_Task statement_
Would you please copy out each entry exactly?

(Dataset entries)
== == ==

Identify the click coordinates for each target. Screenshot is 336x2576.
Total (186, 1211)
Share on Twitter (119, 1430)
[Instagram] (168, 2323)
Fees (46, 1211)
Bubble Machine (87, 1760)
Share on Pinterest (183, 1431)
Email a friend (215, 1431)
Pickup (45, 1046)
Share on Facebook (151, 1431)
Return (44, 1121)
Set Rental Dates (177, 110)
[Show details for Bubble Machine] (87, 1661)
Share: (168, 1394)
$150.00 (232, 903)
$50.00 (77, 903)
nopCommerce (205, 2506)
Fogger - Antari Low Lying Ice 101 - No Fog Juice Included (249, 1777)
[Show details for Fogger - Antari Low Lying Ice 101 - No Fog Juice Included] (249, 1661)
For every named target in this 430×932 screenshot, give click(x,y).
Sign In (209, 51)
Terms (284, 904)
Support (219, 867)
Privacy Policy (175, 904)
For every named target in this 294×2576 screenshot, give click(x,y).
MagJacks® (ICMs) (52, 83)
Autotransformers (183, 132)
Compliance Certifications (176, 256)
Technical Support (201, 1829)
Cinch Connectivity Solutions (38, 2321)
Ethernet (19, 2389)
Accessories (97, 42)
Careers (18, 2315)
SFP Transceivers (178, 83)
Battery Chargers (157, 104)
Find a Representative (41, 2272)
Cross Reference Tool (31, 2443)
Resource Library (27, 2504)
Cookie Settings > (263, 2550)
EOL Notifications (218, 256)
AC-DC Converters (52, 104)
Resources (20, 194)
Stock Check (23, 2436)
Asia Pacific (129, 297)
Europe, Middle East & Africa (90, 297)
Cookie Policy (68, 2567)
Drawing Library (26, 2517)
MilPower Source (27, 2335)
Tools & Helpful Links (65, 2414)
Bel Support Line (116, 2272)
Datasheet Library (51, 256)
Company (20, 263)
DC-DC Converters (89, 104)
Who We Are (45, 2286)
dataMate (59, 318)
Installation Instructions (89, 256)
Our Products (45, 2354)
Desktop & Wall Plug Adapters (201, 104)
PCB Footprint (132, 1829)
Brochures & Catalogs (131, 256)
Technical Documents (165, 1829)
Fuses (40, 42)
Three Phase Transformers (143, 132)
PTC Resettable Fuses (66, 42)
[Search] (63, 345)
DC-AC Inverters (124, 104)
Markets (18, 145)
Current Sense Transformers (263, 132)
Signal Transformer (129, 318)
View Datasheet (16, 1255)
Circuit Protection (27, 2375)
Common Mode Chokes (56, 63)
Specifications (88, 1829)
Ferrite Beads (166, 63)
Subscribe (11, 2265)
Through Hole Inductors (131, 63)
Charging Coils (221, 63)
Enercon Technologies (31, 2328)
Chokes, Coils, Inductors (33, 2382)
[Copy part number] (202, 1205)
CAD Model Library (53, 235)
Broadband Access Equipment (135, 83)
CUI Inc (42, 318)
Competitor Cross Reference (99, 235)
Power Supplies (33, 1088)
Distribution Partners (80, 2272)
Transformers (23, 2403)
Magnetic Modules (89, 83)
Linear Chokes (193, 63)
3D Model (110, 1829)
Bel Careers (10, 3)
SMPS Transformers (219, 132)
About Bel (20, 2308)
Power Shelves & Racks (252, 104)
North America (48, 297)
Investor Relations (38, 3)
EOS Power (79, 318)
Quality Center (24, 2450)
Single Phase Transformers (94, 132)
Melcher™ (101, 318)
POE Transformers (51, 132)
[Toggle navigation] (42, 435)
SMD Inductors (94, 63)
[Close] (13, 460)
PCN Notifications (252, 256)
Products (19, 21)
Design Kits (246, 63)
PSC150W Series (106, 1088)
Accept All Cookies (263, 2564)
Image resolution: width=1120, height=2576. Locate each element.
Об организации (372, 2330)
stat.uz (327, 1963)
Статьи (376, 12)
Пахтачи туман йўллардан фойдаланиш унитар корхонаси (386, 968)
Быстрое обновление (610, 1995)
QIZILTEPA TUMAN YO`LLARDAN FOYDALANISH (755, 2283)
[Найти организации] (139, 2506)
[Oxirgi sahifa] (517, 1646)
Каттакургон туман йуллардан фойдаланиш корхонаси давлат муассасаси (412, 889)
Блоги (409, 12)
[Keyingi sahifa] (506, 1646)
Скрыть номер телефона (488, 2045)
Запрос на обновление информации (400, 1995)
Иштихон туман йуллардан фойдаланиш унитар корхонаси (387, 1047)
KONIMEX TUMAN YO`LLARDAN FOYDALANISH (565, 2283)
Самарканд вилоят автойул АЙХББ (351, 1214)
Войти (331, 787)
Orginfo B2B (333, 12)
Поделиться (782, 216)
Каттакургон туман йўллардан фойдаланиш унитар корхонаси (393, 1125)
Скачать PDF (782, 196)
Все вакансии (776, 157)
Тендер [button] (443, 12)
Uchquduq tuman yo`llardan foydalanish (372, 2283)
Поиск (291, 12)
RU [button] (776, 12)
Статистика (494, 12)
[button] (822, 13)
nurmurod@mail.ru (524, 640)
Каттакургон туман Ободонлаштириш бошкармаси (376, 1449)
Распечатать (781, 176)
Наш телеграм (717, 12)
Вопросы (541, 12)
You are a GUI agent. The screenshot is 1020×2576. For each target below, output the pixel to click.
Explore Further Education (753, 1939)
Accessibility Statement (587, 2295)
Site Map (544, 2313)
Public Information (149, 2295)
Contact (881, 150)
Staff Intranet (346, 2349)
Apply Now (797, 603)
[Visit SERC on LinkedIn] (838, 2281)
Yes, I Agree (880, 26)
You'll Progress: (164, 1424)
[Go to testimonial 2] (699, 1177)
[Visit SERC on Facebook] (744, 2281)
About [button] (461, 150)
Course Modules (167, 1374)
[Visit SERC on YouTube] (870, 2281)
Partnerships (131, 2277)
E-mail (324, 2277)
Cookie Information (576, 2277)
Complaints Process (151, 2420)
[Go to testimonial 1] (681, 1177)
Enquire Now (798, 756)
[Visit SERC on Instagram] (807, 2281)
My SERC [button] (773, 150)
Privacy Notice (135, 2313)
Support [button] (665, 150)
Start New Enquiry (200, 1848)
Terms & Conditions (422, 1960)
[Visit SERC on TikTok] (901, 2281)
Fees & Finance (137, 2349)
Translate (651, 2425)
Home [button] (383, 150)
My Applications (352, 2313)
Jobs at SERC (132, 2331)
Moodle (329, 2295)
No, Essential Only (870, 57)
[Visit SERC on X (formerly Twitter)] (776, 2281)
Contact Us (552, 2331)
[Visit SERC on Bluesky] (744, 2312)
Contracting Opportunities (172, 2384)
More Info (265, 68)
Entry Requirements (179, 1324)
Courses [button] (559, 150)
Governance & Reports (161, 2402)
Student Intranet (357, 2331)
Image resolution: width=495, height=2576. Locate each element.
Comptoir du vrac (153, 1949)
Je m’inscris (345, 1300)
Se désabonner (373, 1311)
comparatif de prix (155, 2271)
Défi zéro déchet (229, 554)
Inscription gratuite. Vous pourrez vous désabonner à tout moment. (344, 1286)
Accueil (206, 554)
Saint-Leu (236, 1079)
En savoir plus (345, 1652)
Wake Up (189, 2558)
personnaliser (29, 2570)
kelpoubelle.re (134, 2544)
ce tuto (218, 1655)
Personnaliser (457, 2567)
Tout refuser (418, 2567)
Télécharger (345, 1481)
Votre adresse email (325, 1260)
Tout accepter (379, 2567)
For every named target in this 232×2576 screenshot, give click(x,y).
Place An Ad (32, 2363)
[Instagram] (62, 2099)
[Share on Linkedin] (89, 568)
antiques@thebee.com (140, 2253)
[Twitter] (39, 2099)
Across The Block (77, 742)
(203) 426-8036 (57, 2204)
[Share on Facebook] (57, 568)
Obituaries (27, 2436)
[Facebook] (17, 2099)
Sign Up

== == ==

_Exercise result_
Identify the click coordinates for each target. Screenshot is 336x2576.
Total (186, 1211)
Share on Twitter (119, 1430)
[Instagram] (168, 2323)
Fees (46, 1211)
Bubble Machine (87, 1760)
Share on Pinterest (183, 1431)
Email a friend (215, 1431)
Pickup (45, 1046)
Share on Facebook (151, 1431)
Return (44, 1121)
Set Rental Dates (177, 110)
[Show details for Bubble Machine] (87, 1661)
Share: (168, 1394)
$150.00 (232, 903)
$50.00 (77, 903)
nopCommerce (205, 2506)
Fogger - Antari Low Lying Ice 101 - No Fog Juice Included (249, 1777)
[Show details for Fogger - Antari Low Lying Ice 101 - No Fog Juice Included] (249, 1661)
For every named target in this 430×932 screenshot, give click(x,y).
Sign In (209, 51)
Terms (284, 904)
Support (219, 867)
Privacy Policy (175, 904)
For every named target in this 294×2576 screenshot, give click(x,y).
MagJacks® (ICMs) (52, 83)
Autotransformers (183, 132)
Compliance Certifications (176, 256)
Technical Support (201, 1829)
Cinch Connectivity Solutions (38, 2321)
Ethernet (19, 2389)
Accessories (97, 42)
Careers (18, 2315)
SFP Transceivers (178, 83)
Battery Chargers (157, 104)
Find a Representative (41, 2272)
Cross Reference Tool (31, 2443)
Resource Library (27, 2504)
Cookie Settings > (263, 2550)
EOL Notifications (218, 256)
AC-DC Converters (52, 104)
Resources (20, 194)
Stock Check (23, 2436)
Asia Pacific (129, 297)
Europe, Middle East & Africa (90, 297)
Cookie Policy (68, 2567)
Drawing Library (26, 2517)
MilPower Source (27, 2335)
Tools & Helpful Links (65, 2414)
Bel Support Line (116, 2272)
Datasheet Library (51, 256)
Company (20, 263)
DC-DC Converters (89, 104)
Who We Are (45, 2286)
dataMate (59, 318)
Installation Instructions (89, 256)
Our Products (45, 2354)
Desktop & Wall Plug Adapters (201, 104)
PCB Footprint (132, 1829)
Brochures & Catalogs (131, 256)
Technical Documents (165, 1829)
Fuses (40, 42)
Three Phase Transformers (143, 132)
PTC Resettable Fuses (66, 42)
[Search] (63, 345)
DC-AC Inverters (124, 104)
Markets (18, 145)
Current Sense Transformers (263, 132)
Signal Transformer (129, 318)
View Datasheet (16, 1255)
Circuit Protection (27, 2375)
Common Mode Chokes (56, 63)
Specifications (88, 1829)
Ferrite Beads (166, 63)
Subscribe (11, 2265)
Through Hole Inductors (131, 63)
Charging Coils (221, 63)
Enercon Technologies (31, 2328)
Chokes, Coils, Inductors (33, 2382)
[Copy part number] (202, 1205)
CAD Model Library (53, 235)
Broadband Access Equipment (135, 83)
CUI Inc (42, 318)
Competitor Cross Reference (99, 235)
Power Supplies (33, 1088)
Distribution Partners (80, 2272)
Transformers (23, 2403)
Magnetic Modules (89, 83)
Linear Chokes (193, 63)
3D Model (110, 1829)
Bel Careers (10, 3)
SMPS Transformers (219, 132)
About Bel (20, 2308)
Power Shelves & Racks (252, 104)
North America (48, 297)
Investor Relations (38, 3)
EOS Power (79, 318)
Quality Center (24, 2450)
Single Phase Transformers (94, 132)
Melcher™ (101, 318)
POE Transformers (51, 132)
[Toggle navigation] (42, 435)
SMD Inductors (94, 63)
[Close] (13, 460)
PCN Notifications (252, 256)
Products (19, 21)
Design Kits (246, 63)
PSC150W Series (106, 1088)
Accept All Cookies (263, 2564)
Image resolution: width=1120, height=2576. Locate each element.
Об организации (372, 2330)
stat.uz (327, 1963)
Статьи (376, 12)
Пахтачи туман йўллардан фойдаланиш унитар корхонаси (386, 968)
Быстрое обновление (610, 1995)
QIZILTEPA TUMAN YO`LLARDAN FOYDALANISH (755, 2283)
[Найти организации] (139, 2506)
[Oxirgi sahifa] (517, 1646)
Каттакургон туман йуллардан фойдаланиш корхонаси давлат муассасаси (412, 889)
Блоги (409, 12)
[Keyingi sahifa] (506, 1646)
Скрыть номер телефона (488, 2045)
Запрос на обновление информации (400, 1995)
Иштихон туман йуллардан фойдаланиш унитар корхонаси (387, 1047)
KONIMEX TUMAN YO`LLARDAN FOYDALANISH (565, 2283)
Самарканд вилоят автойул АЙХББ (351, 1214)
Войти (331, 787)
Orginfo B2B (333, 12)
Поделиться (782, 216)
Каттакургон туман йўллардан фойдаланиш унитар корхонаси (393, 1125)
Скачать PDF (782, 196)
Все вакансии (776, 157)
Тендер [button] (443, 12)
Uchquduq tuman yo`llardan foydalanish (372, 2283)
Поиск (291, 12)
RU [button] (776, 12)
Статистика (494, 12)
[button] (822, 13)
nurmurod@mail.ru (524, 640)
Каттакургон туман Ободонлаштириш бошкармаси (376, 1449)
Распечатать (781, 176)
Наш телеграм (717, 12)
Вопросы (541, 12)
You are a GUI agent. The screenshot is 1020×2576. For each target below, output the pixel to click.
Explore Further Education (753, 1939)
Accessibility Statement (587, 2295)
Site Map (544, 2313)
Public Information (149, 2295)
Contact (881, 150)
Staff Intranet (346, 2349)
Apply Now (797, 603)
[Visit SERC on LinkedIn] (838, 2281)
Yes, I Agree (880, 26)
You'll Progress: (164, 1424)
[Go to testimonial 2] (699, 1177)
[Visit SERC on Facebook] (744, 2281)
About [button] (461, 150)
Course Modules (167, 1374)
[Visit SERC on YouTube] (870, 2281)
Partnerships (131, 2277)
E-mail (324, 2277)
Cookie Information (576, 2277)
Complaints Process (151, 2420)
[Go to testimonial 1] (681, 1177)
Enquire Now (798, 756)
[Visit SERC on Instagram] (807, 2281)
My SERC [button] (773, 150)
Privacy Notice (135, 2313)
Support [button] (665, 150)
Start New Enquiry (200, 1848)
Terms & Conditions (422, 1960)
[Visit SERC on TikTok] (901, 2281)
Fees & Finance (137, 2349)
Translate (651, 2425)
Home [button] (383, 150)
My Applications (352, 2313)
Jobs at SERC (132, 2331)
Moodle (329, 2295)
No, Essential Only (870, 57)
[Visit SERC on X (formerly Twitter)] (776, 2281)
Contact Us (552, 2331)
[Visit SERC on Bluesky] (744, 2312)
Contracting Opportunities (172, 2384)
More Info (265, 68)
Entry Requirements (179, 1324)
Courses [button] (559, 150)
Governance & Reports (161, 2402)
Student Intranet (357, 2331)
Image resolution: width=495, height=2576. Locate each element.
Comptoir du vrac (153, 1949)
Je m’inscris (345, 1300)
Se désabonner (373, 1311)
comparatif de prix (155, 2271)
Défi zéro déchet (229, 554)
Inscription gratuite. Vous pourrez vous désabonner à tout moment. (344, 1286)
Accueil (206, 554)
Saint-Leu (236, 1079)
En savoir plus (345, 1652)
Wake Up (189, 2558)
personnaliser (29, 2570)
kelpoubelle.re (134, 2544)
ce tuto (218, 1655)
Personnaliser (457, 2567)
Tout refuser (418, 2567)
Télécharger (345, 1481)
Votre adresse email (325, 1260)
Tout accepter (379, 2567)
For every named target in this 232×2576 screenshot, give click(x,y).
Place An Ad (32, 2363)
[Instagram] (62, 2099)
[Share on Linkedin] (89, 568)
antiques@thebee.com (140, 2253)
[Twitter] (39, 2099)
Across The Block (77, 742)
(203) 426-8036 (57, 2204)
[Share on Facebook] (57, 568)
Obituaries (27, 2436)
[Facebook] (17, 2099)
Sign Up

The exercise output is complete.